I also can’t help but reflect, especially after what the Prime Minister said about his own care, that if about 13% of NHS staff are overseas trained, we really do need to stop any anti-immigration vibe that might prevent overseas professionals from coming here and staying here – we need them all.
How do the experiences of the past weeks make you feel about your career choice to be a clinician?
Despite the various national leadership roles that I’ve had, I would have really hated myself after this period if I’d not been at the coalface for it. I’m really pleased that I’m doing the job that I trained for.

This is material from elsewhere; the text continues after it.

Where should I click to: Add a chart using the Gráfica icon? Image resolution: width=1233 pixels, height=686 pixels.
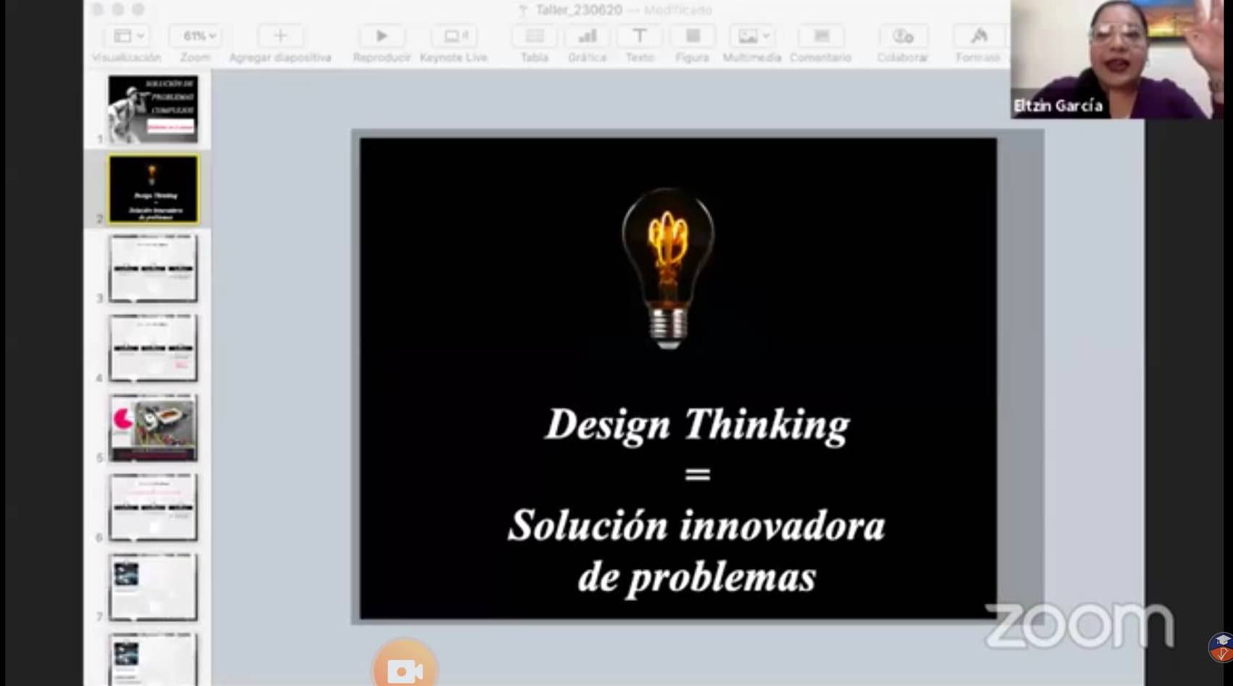(x=587, y=36)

I had got to a stage in my mid 50s where I felt myself starting to go through the motions on my clinical career, and I was getting most of my energy from my policy work or my writing. But this has actually really revived my interest in clinical medicine. Every day the international medical and research communities are learning new things about how to tackle the virus and how to organise services.
On the negative side, I’ve seen some pretty distressing situations. Patients dying when none of their family can visit them, and trying to communicate with them through a mask and protective gear when they’re awfully confused and distressed has been tough – it’s been hard to witness that degree of suffering.
And of course I've been a little bit fearful myself, because other clinicians in their 50s and 60s have died. As my wife is not a medic, she is worried every single day that I’m going to contract the virus and whether I’m going to stay safe enough. For the past six weeks, we’ve had to sleep in separate beds and use separate bathrooms. We distance from each other, and have minimised physical contact for weeks now. That can take its toll.
But I have gained a tremendous amount from being where it’s all happening – doing a valuable, worthwhile job that helps people. I feel I am where I ought to be.
David Oliver is an NHS consultant in geriatrics and acute general medicine and a trustee of the Nuffield Trust.